===== INFORMATION PROVIDED =====

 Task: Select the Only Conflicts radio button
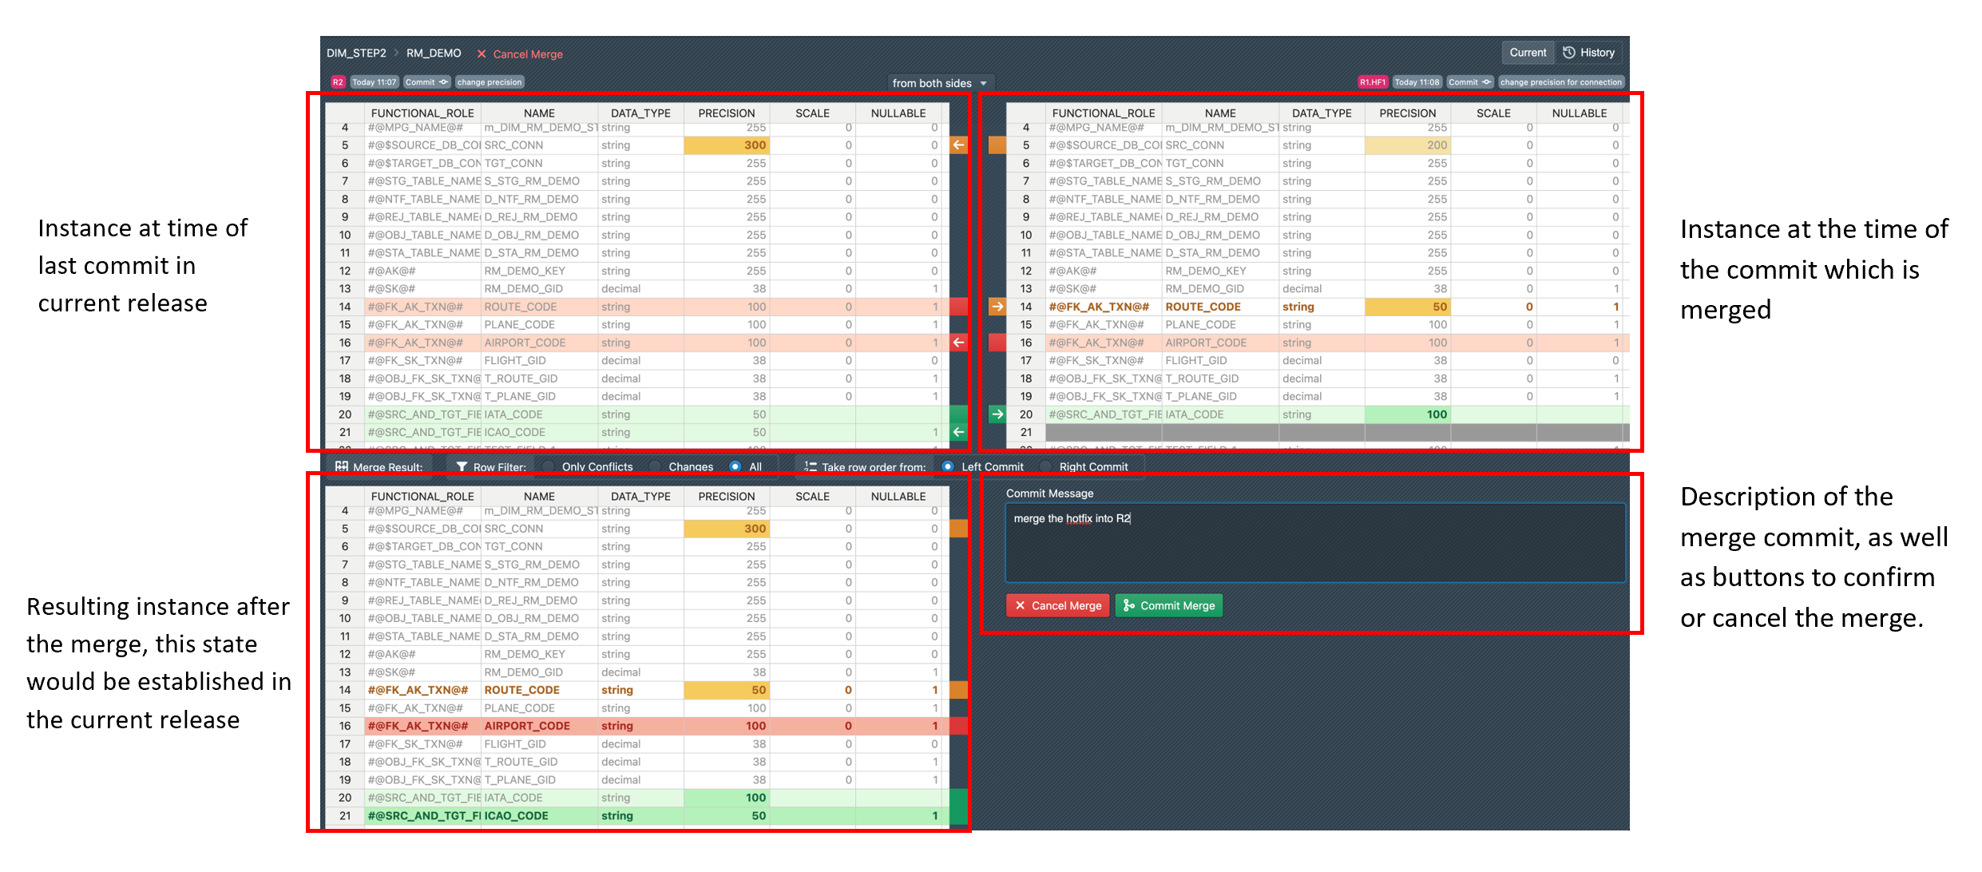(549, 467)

=====
===== INFORMATION PROVIDED =====

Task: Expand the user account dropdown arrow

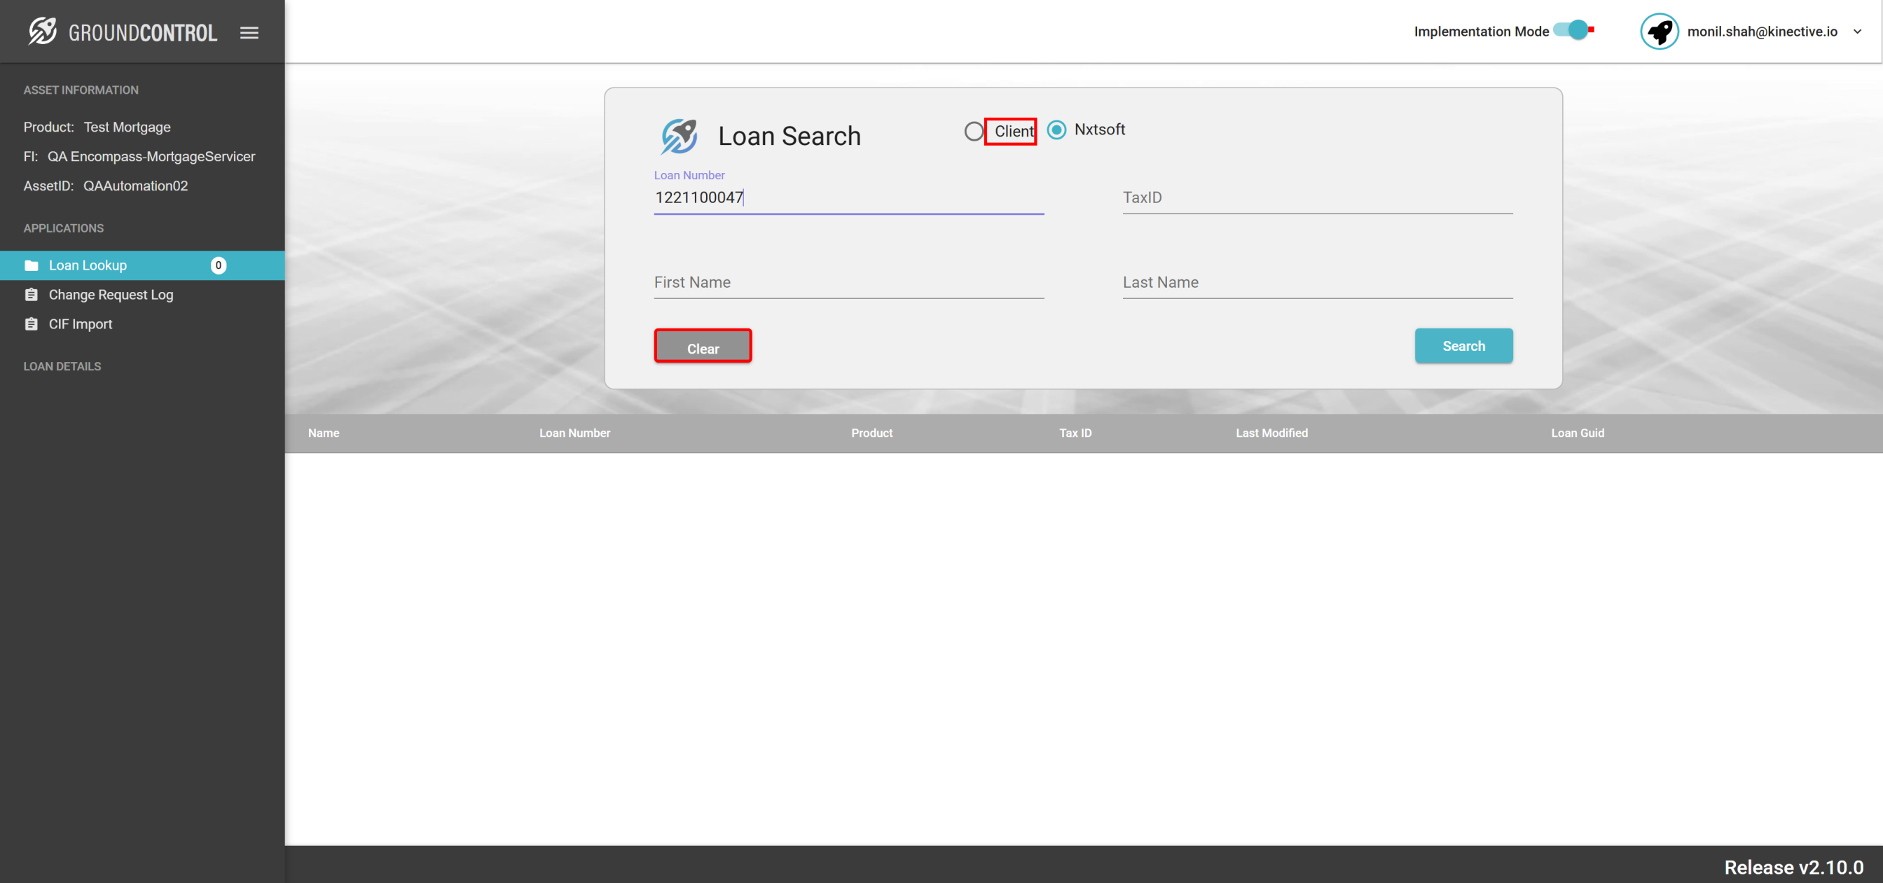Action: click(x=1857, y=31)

=====
===== INFORMATION PROVIDED =====

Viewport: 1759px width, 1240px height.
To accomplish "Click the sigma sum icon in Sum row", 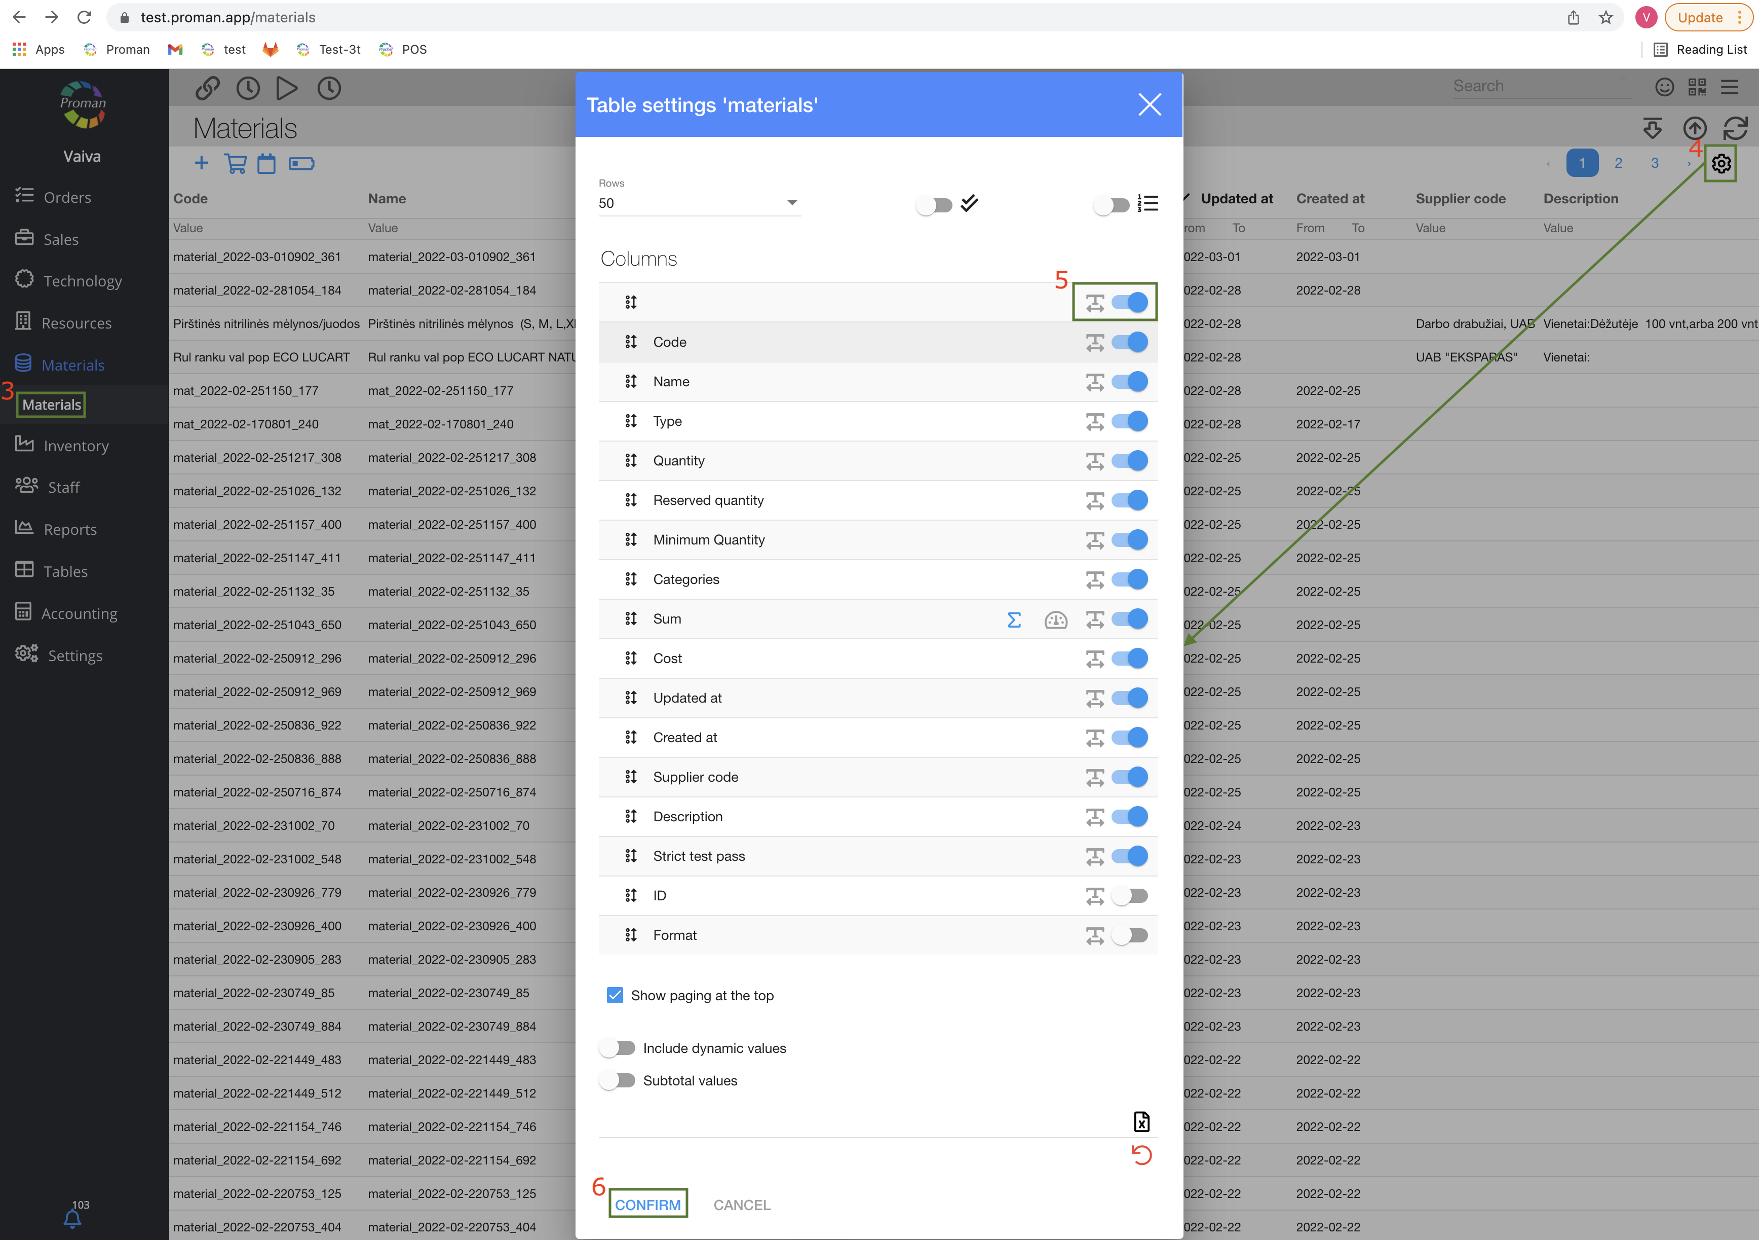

=====

ABOUT THIS EXERCISE: Now transcribe the lines above exactly, starting at the line containing "Viewport: 1759px width, 1240px height." and ending at the line containing "the sigma sum", both lines included, pictures excluded.

OUTPUT OF THE EXERCISE:
Viewport: 1759px width, 1240px height.
To accomplish "Click the sigma sum icon in Sum row", 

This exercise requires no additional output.